I won't get into everything I did, but here's the main four points:

  • As suggested in a conference paper, if a violin string wasn't vibrating and had no input, I didn't bother calculating new values for it -- I just returned 0.0. (this model doesn't include sympathetic vibrations, so there was absolutely no change in the output from doing this). I also detected if the string was barely vibrating (i.e. producing a force of less than 1e-6 on the bridge and each modal velocity was below 1e-4), and then "turned off" that string. This step did change the output, but only very slightly. I picked those values experimentally -- I plucked the string, then looked for the time when I really couldn't hear the sound any more. Admittedly, I was using a pair of £10 headphones... if I had a more expensive sound setup (whether headphones, speakers, a larger room, room with less background noise, etc), these values might be too low. If that were the case, it's easy enough to change those constants.

  • Caching any values more complicated than addition or multiplication. In particular, the results of any trig functions were cached -- the amount of extra memory required is trivial (something like 20 kb ?).

  • The code calculates eigenvectors of the string for each mode. This is a series of calculatations in the form

    y_i = sin(x*i)   , i = 0, 1, 2... N (where N=56 in my case)

    There's a well-known optimization for this: to calculate y_n = sin(nW+B), use y_n = 2*cos(W)*y_(n-1) - y(n-2).

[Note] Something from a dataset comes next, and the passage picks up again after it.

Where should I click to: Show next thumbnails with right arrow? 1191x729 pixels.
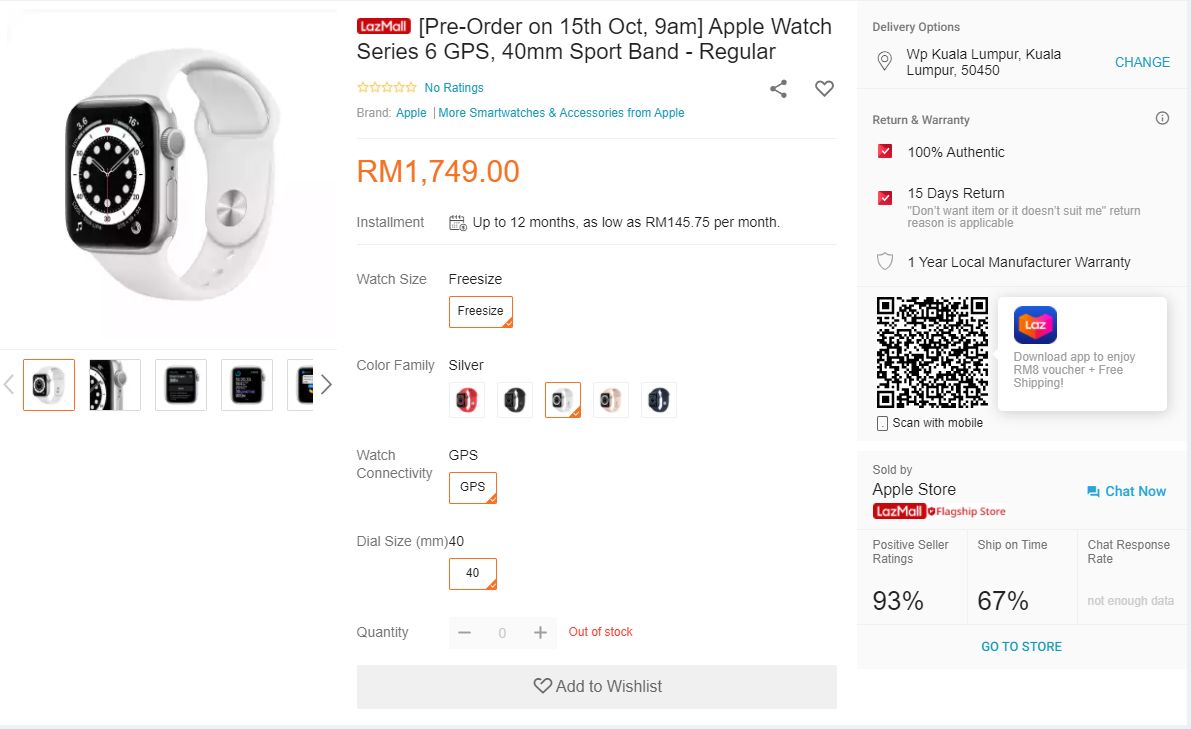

    I could improve on that, though. In my case, there's no B, and I know that sin(0) = 0. So I only need to calculate sin(-W) and cos(W).

    But wait, it gets better! The quoted webpage includes this code:

    double y[3];
    double keep[N];
    for (int i=0; i<N; i++) {
        y[2] = p*y[1] - y[0];
        keep[i] = sqrt_two_div_l * y[2];
        y[0] = y[1];
        y[1] = y[2];

    but this involves unnecessary copying. We can avoid that by using a ring buffer of size 2:

    double y[2];
    double keep[N];
    unsigned int latest = 0;
    for (int i=0; i<N; i++) {
        y[latest] = p*y[!latest] - y[latest];
        keep[i] = sqrt_two_div_l * y[latest];
        latest = !latest;

    hmm... it just occurred to me that I could avoid using y if I postponed the multiplication by sqrt_two_div_l until after I'd finished calculating the entire array. I mean, go through the array once calculating the sin() values, then go through again multiplying everything by sqrt_two_div_l. I could also get rid of the "latest" variable, and just use i. Hmm... :)

  • Fast ring buffer pointer calculation: the traditional way is to use modulo:

    i = (i++) % BUFFER_SIZE;

    But modulo is division -- it's slow. Another way is to use a comparison:

    if (i == BUFFER_SIZE) {
        i = 0;

    That's better, but still uses a bunch of CPU cycles. To improve it even more (courtesy of my brother), if you always use a buffer size which is a power of 2, you can just use an AND!


    Of course, we've defined BUFFER_SIZE and BUFFER_SIZE_MINUS_ONE at compile-time.

Sadly, none of this optimization is actually useful. Ok, the "inactive string" trick cut the processing time by more than half -- but the other tricks only gave 2-5% improvements in speed. One of the first lessons for people doing computer science is that running time doesn't matter. The real improvements are made at the level of algorithms... if you can do O(ln(n)) less operations than the next person, then it doesn't matter if you wrote your code in perl and he used hand-crafted assembly. Your code is guaranteed to be faster for any sufficiently large problem.

... of course, in the grand scheme of "doing stupid things," spending 3 days obsessing about speed and making your code run 20% faster is hardly a terrible thing. I mean, the next stage of the project is using the physical model to play music; that will involve a *lot* of experiments, and the faster the code runs, the more comfortable those experiments will be.
Anyway, there's the code. I don't have any fancy examples yet; I'm still learning how to "play" this virtual instrument. I should have neat stuff in a month or two.